Par acte de commissaire de justice du 1er octobre 2025, la COMMUNE DE [Localité 1] a fait signifier à Madame [Z] [J] un commandement de payer visant la clause résolutoire insérée au bail pour un montant en principal de 3161,45 euros, déduction faite des frais, au titre des loyers et charges dus au 23 septembre 2025.
Par notification électronique du 2 octobre 2025, la COMMUNE DE [Localité 1] a saisi la Commission de Coordination des Actions de Prévention des Expulsions Locatives (CCAPEX) de la Marne.
Par acte de commissaire de justice du 26 décembre 2025 signifié à étude, la COMMUNE DE [Localité 1] a fait assigner Madame [Z] [J] devant le juge des contentieux de la protection aux fins de :
— à titre principal, constater l’acquisition de la clause résolutoire,
— ordonner l’expulsion de Madame [Z] [J] ainsi que tous les occupants de son chef du logement avec au besoin l’assistance de la force publique,
— condamner Madame [Z] [J] au paiement des sommes suivantes:
— 3642,59 euros au titre de l’arriéré de loyers et des charges, arrêté au jour de l’assignation, avec intérêts au taux légal à compter du commandement de payer ;
— fixer une indemnité d’occupation mensuelle équivalent mensuellement au montant des loyers et charges en cours, jusqu’à la libération effective des lieux loués,
— 800 euros au titre de l’article 700 du code de procédure civile,
— les entiers dépens comprenant le coût du commandement de payer
— et rappeler l’exécution provisoire de la décision.
L’assignation a été dénoncée le 29 décembre 2025 à la Préfecture de la Marne par voie électronique.
L’affaire a été évoquée pour la première fois et retenue le 3 mars 2026.
A l’audience du 3 mars 2026, la COMMUNE DE [Localité 1] représentée par son conseil, maintient l’intégralité de ses demandes dans les termes de l’acte introductif d’instance aux termes duquel il convient de se référer pour un exposé plus ample des moyens, en précisant que Madame [Z] [J] n’a procédé à aucun règlement depuis des mois. Elle actualise sa créance à la somme de 3954,77 euros. Les paiements n’ayant jamais été repris, la COMMUNE DE [Localité 1] s’oppose à l’octroi de délais de paiement.
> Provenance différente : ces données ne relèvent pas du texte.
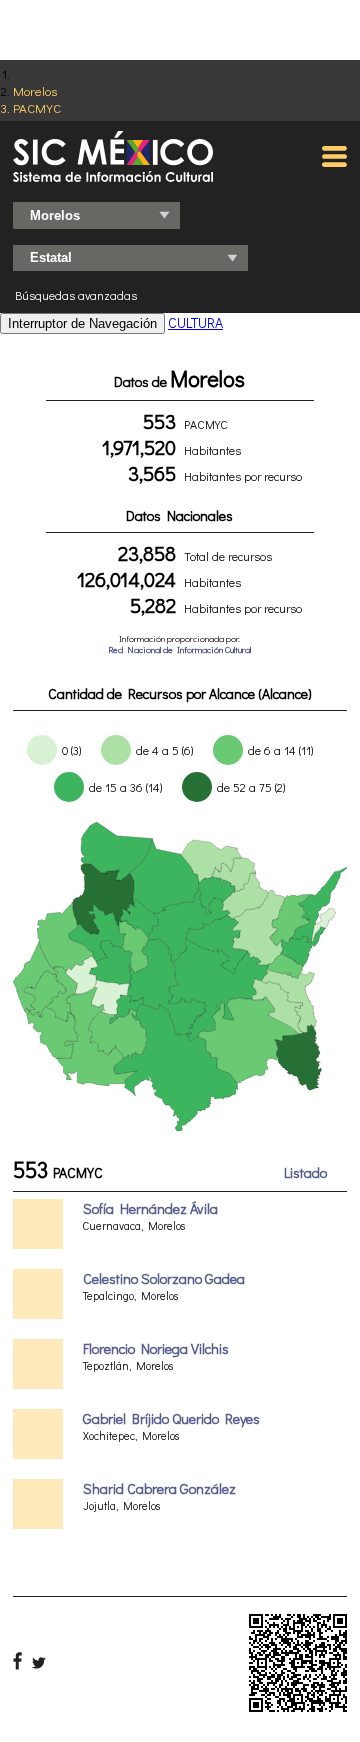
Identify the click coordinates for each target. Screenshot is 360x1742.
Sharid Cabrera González (159, 1488)
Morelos (35, 90)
Madame [Z] [J] demande au juge des contentieux de la protection de lui accorder des délais de paiement. Au soutien de sa demande, elle explique avoir repris une activité salariée en contrat à durée indéterminée et bénéficier d’un salaire stable. Elle déclare trois enfants à charge et avoir perçu un héritage qui lui permettrait de s’acquitter de l’intégralité de sa dette locative.
A l’issue des débats, l’affaire a été mise en délibéré au 13 mai 2026 par mise à disposition au greffe du tribunal.
MOTIFS DE LA DECISION
I. SUR LA RÉSILIATION DU BAIL
Sur la recevabilité de la demande
Conformément aux dispositions de l’article 24 III de la loi du 6 juillet 1989, une copie de l’assignation a été portée à la connaissance du service compétent de la préfecture de la Marne le 29 décembre 2025 soit six semaines avant la première audience qui s’est tenue le 3 mars 2026.
Par ailleurs, la COMMUNE DE [Localité 1] justifie avoir saisi la commission de coordination des actions de prévention des expulsions locatives le 2 octobre 2025, soit deux mois au moins avant la délivrance de l’assignation du 26 décembre 2025, conformément aux dispositions de l’article 24 II de la loi n°89-462 du 06 juillet 1989.
En conséquence, la demande aux fins d’acquisition de la clause résolutoire pour défaut de paiement des loyers est recevable.
Sur l’acquisition de la clause résolutoire
Aux termes de l’article 24-I de la loi n°89-462 du 6 juillet 1989, issu de la loi n°2023-668 du 27 juillet 2023, tout contrat de bail d’habitation contient une clause prévoyant la résiliation de plein droit du contrat de location pour défaut de paiement du loyer ou des charges aux termes convenus ou pour non-versement du dépôt de garantie. Cette clause ne produit effet que six semaines après un commandement de payer demeuré infructueux.
En l’espèce, le bail signé par les parties contient une clause résolutoire, qui prévoit qu’à défaut de paiement des loyers ou charges échus et/ou du dépôt de garantie, et de deux mois après la délivrance d’un commandement de payer resté infructueux, le bail sera résilié de plein droit.
La COMMUNE DE [Localité 1] justifie avoir signifié au locataire le 1er octobre 2025 un commandement de payer visant cette clause résolutoire stipulant un délai de deux mois, ainsi que les dispositions de l’article 24 susvisé en vigueur au jour du commandement de payer, et mentionnant la faculté pour les locataires de saisir le fonds de solidarité pour le logement.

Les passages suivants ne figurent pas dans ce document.